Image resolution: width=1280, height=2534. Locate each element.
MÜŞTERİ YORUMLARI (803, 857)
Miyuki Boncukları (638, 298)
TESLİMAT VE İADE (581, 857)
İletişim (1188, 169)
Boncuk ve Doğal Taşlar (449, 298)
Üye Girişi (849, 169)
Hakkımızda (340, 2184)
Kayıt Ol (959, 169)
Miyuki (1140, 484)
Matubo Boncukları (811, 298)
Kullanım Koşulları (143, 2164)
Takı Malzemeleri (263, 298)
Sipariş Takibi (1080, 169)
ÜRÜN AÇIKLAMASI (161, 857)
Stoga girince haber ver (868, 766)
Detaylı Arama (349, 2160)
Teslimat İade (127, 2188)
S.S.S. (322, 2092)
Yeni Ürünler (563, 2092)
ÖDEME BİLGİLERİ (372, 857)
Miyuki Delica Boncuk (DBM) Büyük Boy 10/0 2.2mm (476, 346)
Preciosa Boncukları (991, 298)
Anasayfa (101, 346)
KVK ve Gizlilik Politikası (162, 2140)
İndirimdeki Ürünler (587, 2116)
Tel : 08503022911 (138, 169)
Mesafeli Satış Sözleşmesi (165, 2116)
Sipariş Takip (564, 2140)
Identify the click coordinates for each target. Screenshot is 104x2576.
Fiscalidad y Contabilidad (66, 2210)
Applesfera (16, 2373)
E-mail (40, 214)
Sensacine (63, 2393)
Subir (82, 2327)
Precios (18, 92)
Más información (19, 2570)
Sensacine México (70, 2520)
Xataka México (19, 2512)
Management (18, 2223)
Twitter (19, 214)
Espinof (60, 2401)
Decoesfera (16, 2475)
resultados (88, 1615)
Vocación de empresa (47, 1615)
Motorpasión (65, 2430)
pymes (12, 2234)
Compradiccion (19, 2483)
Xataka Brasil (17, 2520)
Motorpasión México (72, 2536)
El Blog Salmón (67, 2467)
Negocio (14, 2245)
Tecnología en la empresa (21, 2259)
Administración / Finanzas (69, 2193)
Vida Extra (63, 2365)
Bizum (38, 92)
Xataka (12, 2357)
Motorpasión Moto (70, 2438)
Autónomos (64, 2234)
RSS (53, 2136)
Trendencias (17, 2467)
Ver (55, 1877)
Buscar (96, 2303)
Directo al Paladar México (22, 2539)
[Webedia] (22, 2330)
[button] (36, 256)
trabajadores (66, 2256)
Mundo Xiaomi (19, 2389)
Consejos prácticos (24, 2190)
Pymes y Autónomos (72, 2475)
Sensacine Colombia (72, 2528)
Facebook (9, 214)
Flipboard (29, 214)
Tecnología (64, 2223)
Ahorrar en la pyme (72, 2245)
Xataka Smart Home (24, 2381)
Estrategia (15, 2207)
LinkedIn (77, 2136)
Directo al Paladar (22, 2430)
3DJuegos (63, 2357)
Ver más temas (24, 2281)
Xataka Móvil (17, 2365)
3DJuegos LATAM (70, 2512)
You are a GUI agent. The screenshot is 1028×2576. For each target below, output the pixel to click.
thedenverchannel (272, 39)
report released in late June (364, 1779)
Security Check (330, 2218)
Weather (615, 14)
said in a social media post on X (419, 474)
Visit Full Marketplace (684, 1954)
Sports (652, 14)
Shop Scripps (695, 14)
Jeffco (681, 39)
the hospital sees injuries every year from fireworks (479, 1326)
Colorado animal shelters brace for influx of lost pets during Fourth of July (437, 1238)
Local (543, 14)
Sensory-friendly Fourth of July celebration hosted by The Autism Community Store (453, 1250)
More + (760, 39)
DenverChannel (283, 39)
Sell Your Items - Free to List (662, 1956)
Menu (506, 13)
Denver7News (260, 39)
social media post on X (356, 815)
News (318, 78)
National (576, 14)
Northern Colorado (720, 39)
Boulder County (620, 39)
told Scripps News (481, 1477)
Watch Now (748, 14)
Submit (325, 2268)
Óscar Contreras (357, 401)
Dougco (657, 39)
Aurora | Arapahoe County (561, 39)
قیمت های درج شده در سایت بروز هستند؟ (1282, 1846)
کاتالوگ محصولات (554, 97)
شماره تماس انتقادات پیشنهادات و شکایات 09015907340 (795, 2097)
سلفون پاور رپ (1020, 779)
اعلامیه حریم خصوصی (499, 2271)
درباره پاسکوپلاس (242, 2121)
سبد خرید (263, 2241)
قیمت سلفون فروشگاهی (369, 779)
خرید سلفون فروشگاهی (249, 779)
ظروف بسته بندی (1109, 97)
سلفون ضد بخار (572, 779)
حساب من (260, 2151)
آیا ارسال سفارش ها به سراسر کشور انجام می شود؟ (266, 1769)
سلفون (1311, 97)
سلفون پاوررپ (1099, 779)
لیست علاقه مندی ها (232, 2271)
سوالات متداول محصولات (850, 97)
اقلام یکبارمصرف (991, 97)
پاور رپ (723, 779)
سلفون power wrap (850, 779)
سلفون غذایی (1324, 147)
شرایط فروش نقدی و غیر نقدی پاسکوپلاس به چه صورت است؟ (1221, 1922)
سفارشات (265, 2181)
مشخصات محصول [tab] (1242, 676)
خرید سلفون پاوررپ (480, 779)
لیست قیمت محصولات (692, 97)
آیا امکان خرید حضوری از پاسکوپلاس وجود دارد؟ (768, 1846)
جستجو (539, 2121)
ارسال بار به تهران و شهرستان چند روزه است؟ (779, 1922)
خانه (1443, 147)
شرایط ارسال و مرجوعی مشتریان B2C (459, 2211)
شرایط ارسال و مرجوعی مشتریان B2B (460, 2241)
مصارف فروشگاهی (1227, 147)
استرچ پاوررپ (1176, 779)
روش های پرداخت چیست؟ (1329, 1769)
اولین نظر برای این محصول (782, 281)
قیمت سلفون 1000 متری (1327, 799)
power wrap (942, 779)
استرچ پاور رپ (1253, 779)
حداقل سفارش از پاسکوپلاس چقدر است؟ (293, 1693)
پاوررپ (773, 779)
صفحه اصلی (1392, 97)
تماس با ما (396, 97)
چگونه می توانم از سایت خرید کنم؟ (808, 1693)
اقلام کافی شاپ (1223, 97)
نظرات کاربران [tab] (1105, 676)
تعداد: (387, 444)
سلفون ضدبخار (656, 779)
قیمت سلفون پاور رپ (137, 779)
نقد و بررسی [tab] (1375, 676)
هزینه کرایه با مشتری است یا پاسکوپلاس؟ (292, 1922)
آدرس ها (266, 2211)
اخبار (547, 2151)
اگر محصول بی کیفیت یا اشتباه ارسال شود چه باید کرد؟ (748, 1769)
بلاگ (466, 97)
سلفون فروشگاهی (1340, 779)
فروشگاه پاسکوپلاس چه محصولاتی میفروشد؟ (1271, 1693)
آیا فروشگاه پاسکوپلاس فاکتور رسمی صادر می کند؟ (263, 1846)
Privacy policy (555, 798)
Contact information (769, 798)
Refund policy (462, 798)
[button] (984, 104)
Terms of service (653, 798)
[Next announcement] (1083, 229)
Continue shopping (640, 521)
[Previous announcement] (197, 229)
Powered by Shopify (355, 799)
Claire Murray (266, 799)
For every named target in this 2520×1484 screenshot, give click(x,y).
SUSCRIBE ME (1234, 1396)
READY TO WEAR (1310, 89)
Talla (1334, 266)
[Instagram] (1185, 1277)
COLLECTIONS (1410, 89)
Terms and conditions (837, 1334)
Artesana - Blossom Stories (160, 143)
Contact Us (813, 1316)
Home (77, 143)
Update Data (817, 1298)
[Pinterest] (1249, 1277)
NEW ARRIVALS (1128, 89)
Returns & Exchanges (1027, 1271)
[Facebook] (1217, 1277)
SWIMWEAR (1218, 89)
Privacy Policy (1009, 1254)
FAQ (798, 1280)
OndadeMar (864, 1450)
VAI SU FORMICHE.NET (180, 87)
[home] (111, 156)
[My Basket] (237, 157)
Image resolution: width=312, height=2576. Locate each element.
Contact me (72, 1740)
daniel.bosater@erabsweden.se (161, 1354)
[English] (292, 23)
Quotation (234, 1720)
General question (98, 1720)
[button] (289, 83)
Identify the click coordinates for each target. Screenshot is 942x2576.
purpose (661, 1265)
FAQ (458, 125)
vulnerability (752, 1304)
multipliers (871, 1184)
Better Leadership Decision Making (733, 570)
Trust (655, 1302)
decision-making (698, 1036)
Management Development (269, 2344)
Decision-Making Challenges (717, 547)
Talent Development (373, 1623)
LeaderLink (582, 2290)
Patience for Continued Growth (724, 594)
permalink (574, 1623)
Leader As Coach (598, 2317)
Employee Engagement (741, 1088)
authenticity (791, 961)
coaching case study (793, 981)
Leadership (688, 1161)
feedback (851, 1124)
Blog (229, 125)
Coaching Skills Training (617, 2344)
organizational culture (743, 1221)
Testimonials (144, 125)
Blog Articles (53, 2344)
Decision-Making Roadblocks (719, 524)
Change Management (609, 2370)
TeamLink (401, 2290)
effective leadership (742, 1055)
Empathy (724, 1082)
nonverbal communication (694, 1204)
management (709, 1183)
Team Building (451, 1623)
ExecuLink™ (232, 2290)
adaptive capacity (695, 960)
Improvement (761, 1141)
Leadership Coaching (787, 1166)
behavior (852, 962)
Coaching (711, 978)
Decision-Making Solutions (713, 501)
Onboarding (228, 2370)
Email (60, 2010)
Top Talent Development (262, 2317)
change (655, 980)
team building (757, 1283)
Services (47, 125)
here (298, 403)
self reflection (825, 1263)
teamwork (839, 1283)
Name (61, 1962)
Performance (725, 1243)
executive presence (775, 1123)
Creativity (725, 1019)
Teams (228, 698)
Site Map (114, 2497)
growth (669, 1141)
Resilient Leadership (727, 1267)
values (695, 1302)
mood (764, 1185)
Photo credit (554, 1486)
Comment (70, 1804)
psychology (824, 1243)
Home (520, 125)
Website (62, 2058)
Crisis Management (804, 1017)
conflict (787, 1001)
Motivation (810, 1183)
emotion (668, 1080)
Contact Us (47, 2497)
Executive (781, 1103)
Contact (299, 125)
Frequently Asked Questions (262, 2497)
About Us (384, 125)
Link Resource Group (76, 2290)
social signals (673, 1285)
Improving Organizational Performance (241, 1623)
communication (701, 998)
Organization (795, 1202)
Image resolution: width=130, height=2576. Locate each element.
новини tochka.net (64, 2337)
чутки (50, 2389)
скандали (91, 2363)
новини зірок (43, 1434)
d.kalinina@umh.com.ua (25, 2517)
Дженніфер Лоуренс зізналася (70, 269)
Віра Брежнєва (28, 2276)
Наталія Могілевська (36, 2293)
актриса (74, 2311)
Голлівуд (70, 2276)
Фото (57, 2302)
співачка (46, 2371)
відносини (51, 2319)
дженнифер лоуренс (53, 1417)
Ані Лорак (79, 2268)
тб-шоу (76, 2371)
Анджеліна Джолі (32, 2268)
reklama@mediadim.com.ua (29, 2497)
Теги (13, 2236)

____

▶ Task description
Return word for word the lines above from the line with "Website (62, 2058)" to the line with "чутки (50, 2389)", including both and leaving out all others.

▶ Answer below
Website (62, 2058)
Crisis Management (804, 1017)
conflict (787, 1001)
Motivation (810, 1183)
emotion (668, 1080)
Contact Us (47, 2497)
Executive (781, 1103)
Contact (299, 125)
Frequently Asked Questions (262, 2497)
About Us (384, 125)
Link Resource Group (76, 2290)
social signals (673, 1285)
Improving Organizational Performance (241, 1623)
communication (701, 998)
Organization (795, 1202)
Image resolution: width=130, height=2576. Locate each element.
новини tochka.net (64, 2337)
чутки (50, 2389)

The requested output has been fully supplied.